## WHAT YOU WILL DO
Would you repeat every line of the material exactly?

## EXERCISE DATA

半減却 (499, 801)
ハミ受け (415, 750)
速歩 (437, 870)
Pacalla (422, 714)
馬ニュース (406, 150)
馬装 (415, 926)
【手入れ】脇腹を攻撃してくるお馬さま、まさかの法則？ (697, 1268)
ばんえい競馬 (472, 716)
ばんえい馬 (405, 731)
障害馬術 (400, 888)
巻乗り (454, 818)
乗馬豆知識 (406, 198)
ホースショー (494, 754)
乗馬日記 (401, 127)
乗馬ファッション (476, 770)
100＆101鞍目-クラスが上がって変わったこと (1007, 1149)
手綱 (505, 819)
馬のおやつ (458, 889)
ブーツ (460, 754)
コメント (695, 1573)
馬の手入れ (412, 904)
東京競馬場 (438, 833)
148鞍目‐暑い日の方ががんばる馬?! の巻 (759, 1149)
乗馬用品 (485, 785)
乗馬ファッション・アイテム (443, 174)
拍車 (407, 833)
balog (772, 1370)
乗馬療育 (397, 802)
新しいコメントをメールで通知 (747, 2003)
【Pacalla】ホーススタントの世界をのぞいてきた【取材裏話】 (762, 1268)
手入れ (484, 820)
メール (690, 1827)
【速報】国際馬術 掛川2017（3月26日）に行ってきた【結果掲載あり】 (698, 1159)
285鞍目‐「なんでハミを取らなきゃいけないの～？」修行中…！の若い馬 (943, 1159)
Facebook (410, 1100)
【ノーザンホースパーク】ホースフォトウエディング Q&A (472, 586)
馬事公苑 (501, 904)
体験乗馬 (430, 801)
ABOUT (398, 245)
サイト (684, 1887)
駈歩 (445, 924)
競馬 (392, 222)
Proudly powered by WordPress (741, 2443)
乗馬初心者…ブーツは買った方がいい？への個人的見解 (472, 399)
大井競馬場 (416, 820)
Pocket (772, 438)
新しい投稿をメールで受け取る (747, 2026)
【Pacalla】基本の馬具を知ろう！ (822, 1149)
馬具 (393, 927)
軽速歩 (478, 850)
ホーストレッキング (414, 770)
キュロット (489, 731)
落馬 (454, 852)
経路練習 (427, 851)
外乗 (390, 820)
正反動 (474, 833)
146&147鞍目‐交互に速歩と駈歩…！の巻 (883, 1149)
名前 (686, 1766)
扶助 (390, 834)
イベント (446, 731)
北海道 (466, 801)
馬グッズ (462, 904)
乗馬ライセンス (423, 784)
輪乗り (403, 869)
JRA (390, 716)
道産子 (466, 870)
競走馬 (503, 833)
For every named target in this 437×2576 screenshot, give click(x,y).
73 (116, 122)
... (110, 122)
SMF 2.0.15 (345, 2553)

## EXERCISE RESULT
半減却 (499, 801)
ハミ受け (415, 750)
速歩 (437, 870)
Pacalla (422, 714)
馬ニュース (406, 150)
馬装 (415, 926)
【手入れ】脇腹を攻撃してくるお馬さま、まさかの法則？ (697, 1268)
ばんえい競馬 (472, 716)
ばんえい馬 (405, 731)
障害馬術 (400, 888)
巻乗り (454, 818)
乗馬豆知識 (406, 198)
ホースショー (494, 754)
乗馬日記 (401, 127)
乗馬ファッション (476, 770)
100＆101鞍目-クラスが上がって変わったこと (1007, 1149)
手綱 (505, 819)
馬のおやつ (458, 889)
ブーツ (460, 754)
コメント (695, 1573)
馬の手入れ (412, 904)
東京競馬場 (438, 833)
148鞍目‐暑い日の方ががんばる馬?! の巻 (759, 1149)
乗馬用品 (485, 785)
乗馬ファッション・アイテム (443, 174)
拍車 (407, 833)
balog (772, 1370)
乗馬療育 (397, 802)
新しいコメントをメールで通知 (747, 2003)
【Pacalla】ホーススタントの世界をのぞいてきた【取材裏話】 (762, 1268)
手入れ (484, 820)
メール (690, 1827)
【速報】国際馬術 掛川2017（3月26日）に行ってきた【結果掲載あり】 (698, 1159)
285鞍目‐「なんでハミを取らなきゃいけないの～？」修行中…！の若い馬 (943, 1159)
Facebook (410, 1100)
【ノーザンホースパーク】ホースフォトウエディング Q&A (472, 586)
馬事公苑 (501, 904)
体験乗馬 (430, 801)
ABOUT (398, 245)
サイト (684, 1887)
駈歩 (445, 924)
競馬 (392, 222)
Proudly powered by WordPress (741, 2443)
乗馬初心者…ブーツは買った方がいい？への個人的見解 (472, 399)
大井競馬場 (416, 820)
Pocket (772, 438)
新しい投稿をメールで受け取る (747, 2026)
【Pacalla】基本の馬具を知ろう！ (822, 1149)
馬具 (393, 927)
軽速歩 (478, 850)
ホーストレッキング (414, 770)
キュロット (489, 731)
落馬 (454, 852)
経路練習 (427, 851)
外乗 (390, 820)
正反動 (474, 833)
146&147鞍目‐交互に速歩と駈歩…！の巻 (883, 1149)
名前 (686, 1766)
扶助 (390, 834)
イベント (446, 731)
北海道 (466, 801)
馬グッズ (462, 904)
乗馬ライセンス (423, 784)
輪乗り (403, 869)
JRA (390, 716)
道産子 (466, 870)
競走馬 (503, 833)
For every named target in this 437×2576 screenshot, give click(x,y).
73 (116, 122)
... (110, 122)
SMF 2.0.15 (345, 2553)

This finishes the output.